Jefferson Airplane: Live And In Process

Jefferson Airplane: Live And In Process

In 1987, the 20th anniversary of “The Summer Of Love” touched off a series of reflective broadcast news stories and magazine articles, along with list after list of the best music, movies and ideas that had survived the ensuing decades. I was 16 at the time, about to turn 17, and was already starting to lose my reverence for the rock icons of the late ‘60s. But I was still inclined to devour any piece of pop culture history I came across, so I pored over all those lists, and watched all those special reports. I especially remember a multi-part “history of rock” documentary miniseries, which hit all the Rolling Stone-approved highlights, complete with interviews with the artists who played at Monterey, Woodstock, Altamont and the like. During each of these segments, invariably, Jerry Garcia would turn up and offer his recollections of these generation-defining events. His main memory? How badly The Grateful Dead played and sounded.

As someone who’d been taught by radio DJs, rock magazines and various musical mentors to treat the output of the major ‘60s bands as inerrant, it was something of a revelation to hear Garcia talk about his music as though he were still some 25-year-old fledgling, stewing after the set because he broke two strings and couldn't hear himself in the monitor. From that point on, I started listening to the Dead and their ilk a little differently. I started thinking of them more the way I thought of local bands: just a bunch of musicians of varying skill and ambition, doing the best with what they had on hand, and turning out music that was flawed but often endearingly human.

Next week, the outstanding reissue/rarities label Collectors Choice is releasing four Jefferson Airplane live CDs: one featuring original vocalist Signe Anderson in her last performance with the band, on October 15th, 1966; one from the next night, when Grace Slick made her Airplane debut; a double-disc set from November of ’66, while the band was in the midst of recording Surrealistic Pillow; and another double-disc set from February of ’68, in the wake of Surrealistic Pillow and After Bathing At Baxter’s, by which point the Airplane had become one of the biggest rock groups in the world. It’s fascinating to hear the band in their earliest form: raw, but still electrifying. It’s a reminder that record labels back then didn’t always sign bands on the strength of their songwriting. It was the stage presence—and the scene—that sold.

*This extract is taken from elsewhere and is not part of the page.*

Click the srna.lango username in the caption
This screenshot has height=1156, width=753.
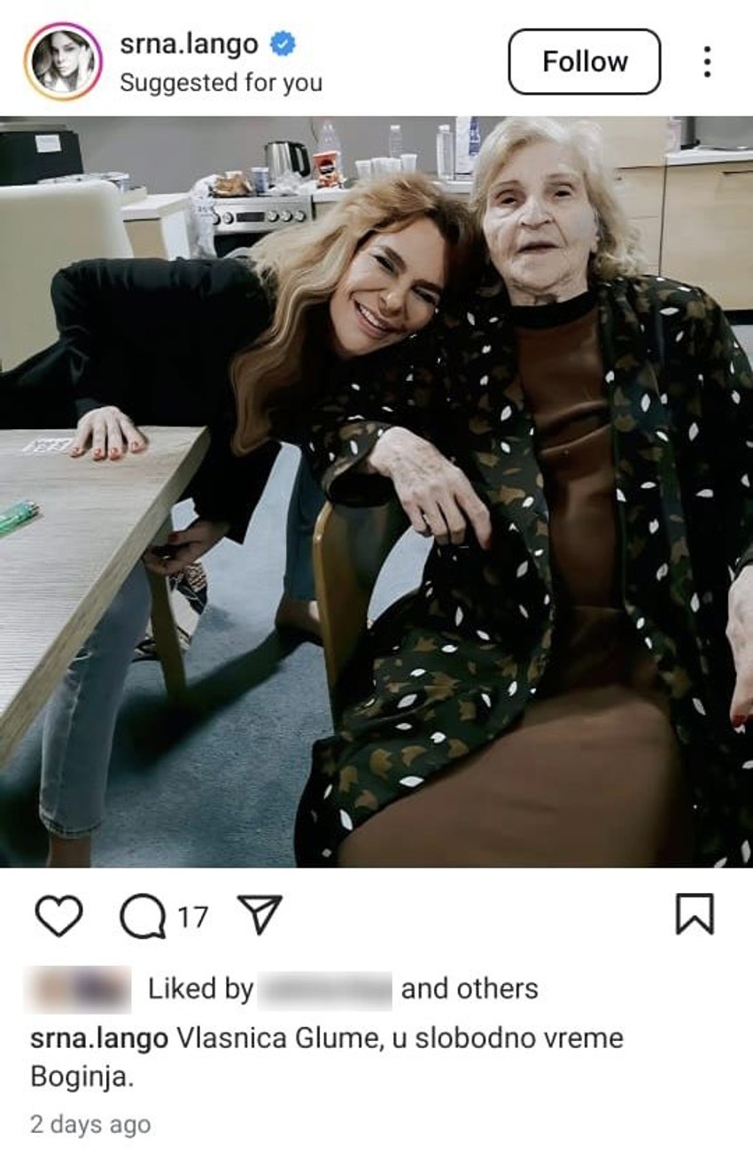pyautogui.click(x=99, y=1039)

Which was good in the case of Jefferson Airplane, because they weren’t exactly bubbling over with classic songs early on. When Slick joined, she brought the strikingly unique “White Rabbit” and “Somebody To Love” with her from her previous band The Great Society, but prior to that, Jefferson Airplane played a mix of covers and originals heavily influenced by the blues, garage-rock and British folk music. As a result, the material on the two October ’66 discs is wildly erratic: some lengthy “you had to be there” instrumental jams, some solid pop songs from the band’s debut album Jefferson Airplane Takes Off (which in concert sound more like generic mid-‘60s west-coast rock), and then, every now and then, a moment so arresting that it clarifies why this particular band connected so broadly when others did not.

In the early going, Jefferson Airplane’s strength as a live act was less in the pin-audiences-to-the-wall acid-rock of “Somebody To Love” and “⅗ Of A Mile In Ten Seconds” in more in sinewy, hypnotic originals like “Come Up The Years,” “And I Like It” and “Today,” or their cover of Donovan’s “Fat Angel,” where the loud, clear voices of Marty Balin and Anderson (and later Balin and Slick) held a hushed room rapt.

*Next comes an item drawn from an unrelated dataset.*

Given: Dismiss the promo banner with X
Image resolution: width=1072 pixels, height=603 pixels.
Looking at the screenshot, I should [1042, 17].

Once the Airplane started work on Surrealistic Pillow, their harder rocking songs began to dominate the live sets more. On the November ’66 disc, “Plastic Fantastic Lover” hammers away relentlessly, while the early, garage-y song “Let Me In” becomes less cutesy and more dark and ferocious. And the 1968 set sounds downright commanding, with the band showing off more complicated harmonies and tighter, tripper guitar interplay. They’re confident enough to slow down “Somebody To Love”—by then a massive hit—into something groovier, and to turn “She Has Funny Cars” into a wild happening, driven by pounding jungle drums.

Again though, what’s rewarding about listening to these six discs in sequence is the story they tell of a band nurtured by their community—who turned out to hear Signe say farewell and Grace say hello—while they worked to find their own voice. And even after they became “Jefferson Airplane,” a band so huge that Paul McCartney made a special trip to San Francisco to check them out in 1967, they still made mistakes, missed cues, or fell out of synch on any given song.

Some songs and bands have been overplayed so much by classic rock radio that it’s hard to really hear them anymore. It’s rewarding then to come at them from a different angle; to hear a band the way their friends and fans heard them at the time, as something at once familiar and exciting. In the context of these live albums, it’s easier to see Jefferson Airplane as a band made up of different personalities with eclectic interests and tastes, all trying to work together to express something meaningful—or at least to get enough young people dancing that they’d get booked for another gig.